*What the task requires*:
Could you print exactly the lines of the listing below, starting at the line that has "Given: Open park" and ending at the line that has "Image resolution: width=720", and only those lines?

*Extracted records*:
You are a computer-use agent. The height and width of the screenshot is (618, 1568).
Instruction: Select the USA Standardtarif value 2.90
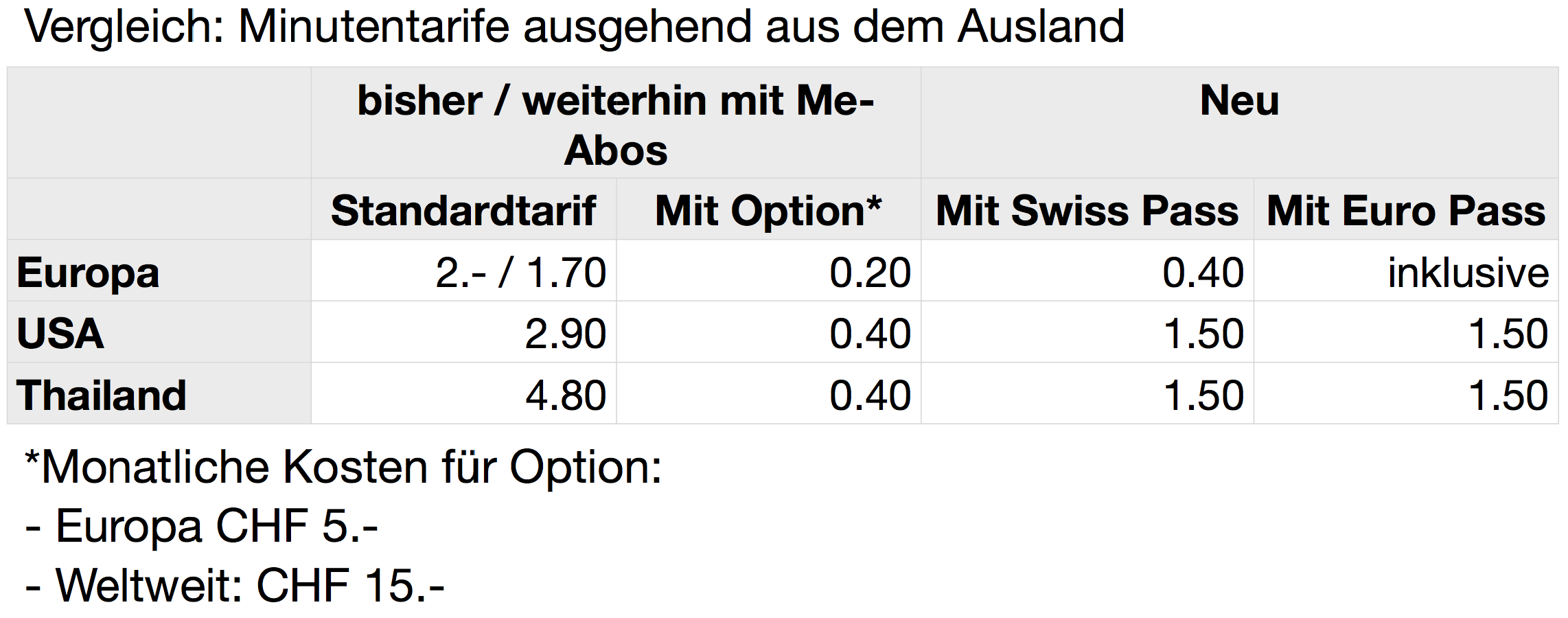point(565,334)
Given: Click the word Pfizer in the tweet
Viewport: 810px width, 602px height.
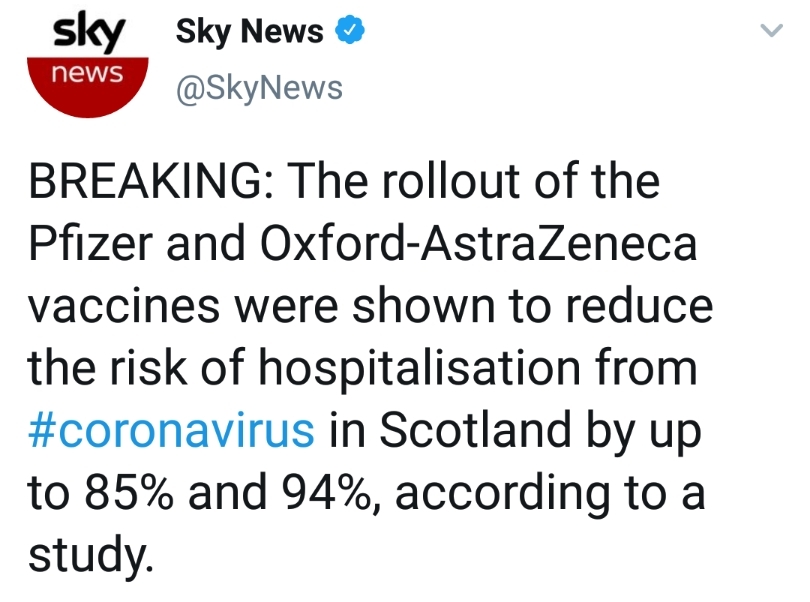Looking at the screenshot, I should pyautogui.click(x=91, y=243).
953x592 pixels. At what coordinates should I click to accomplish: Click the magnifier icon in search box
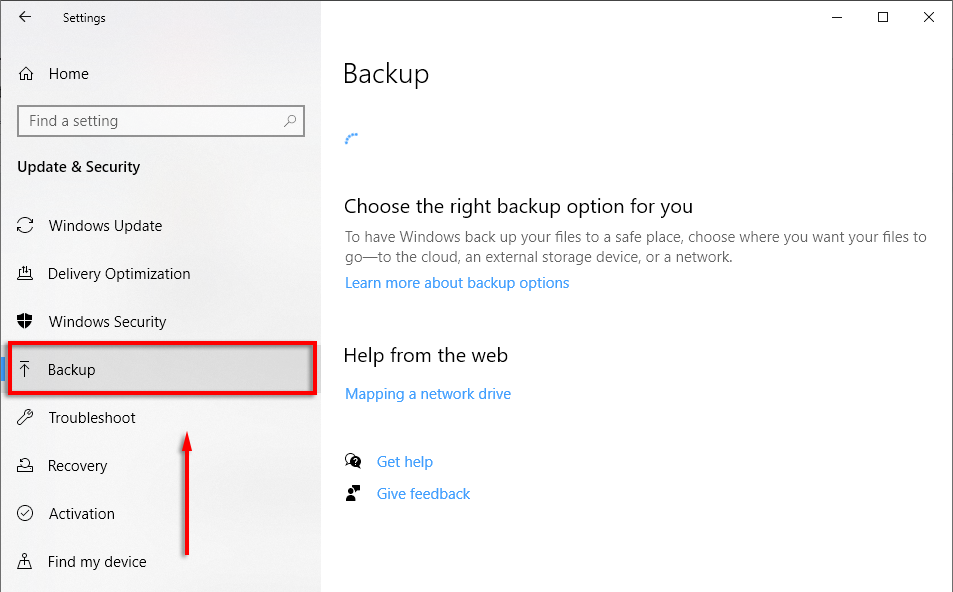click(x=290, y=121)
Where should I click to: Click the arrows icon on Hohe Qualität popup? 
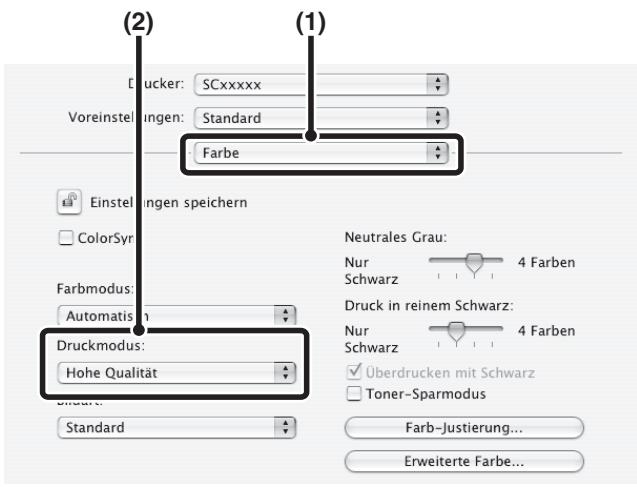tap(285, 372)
==
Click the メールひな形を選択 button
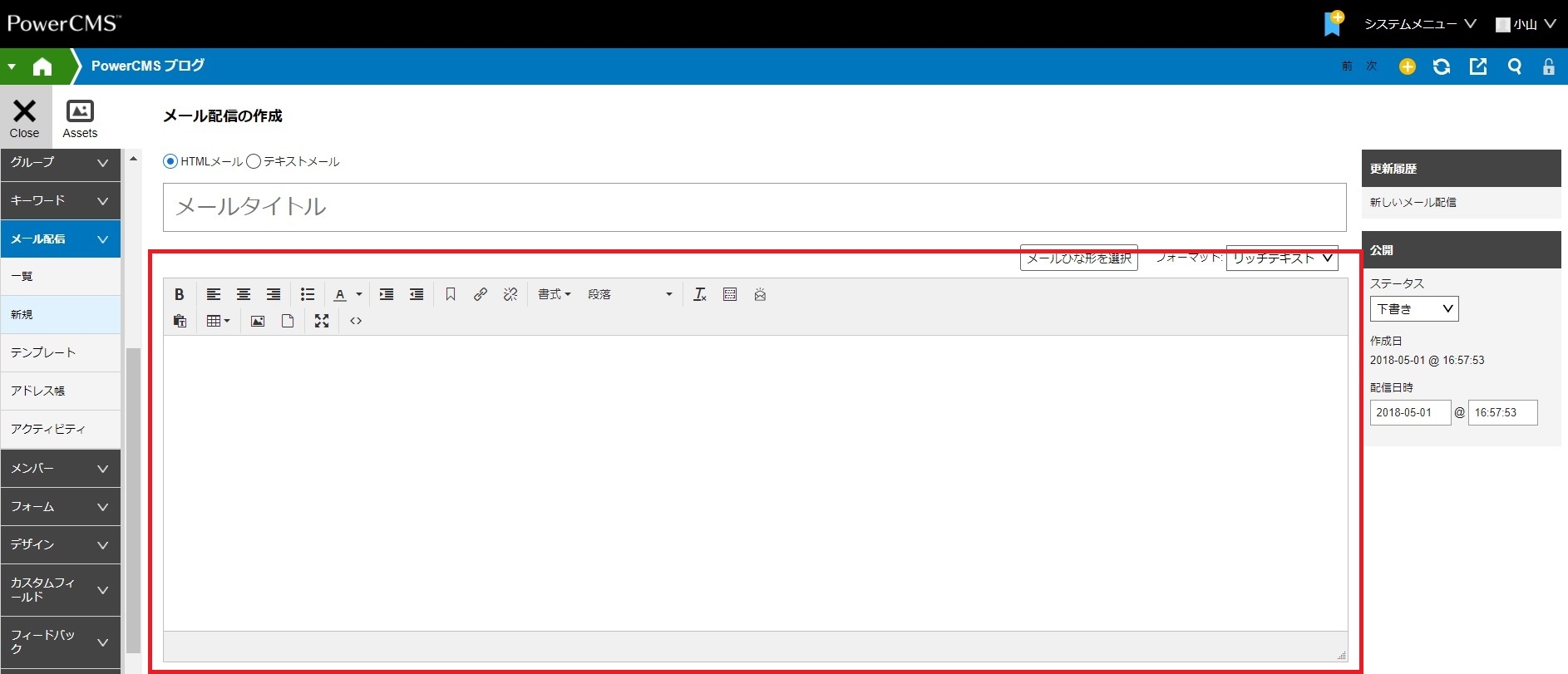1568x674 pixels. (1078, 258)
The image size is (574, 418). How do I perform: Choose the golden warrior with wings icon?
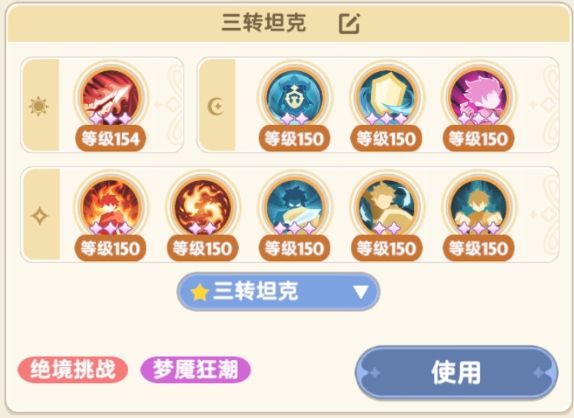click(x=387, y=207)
--
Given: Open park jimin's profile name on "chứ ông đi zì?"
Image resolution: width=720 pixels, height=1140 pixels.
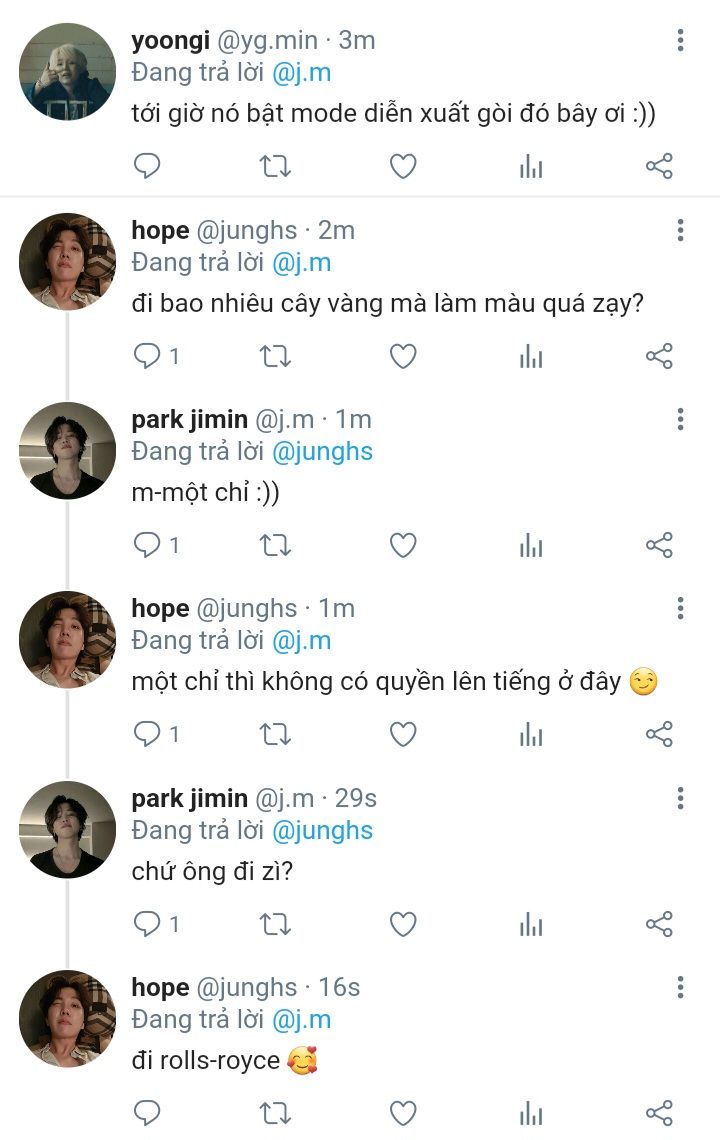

*Result*:
Given: Open park jimin's profile name on "chứ ông đi zì?"
Image resolution: width=720 pixels, height=1140 pixels.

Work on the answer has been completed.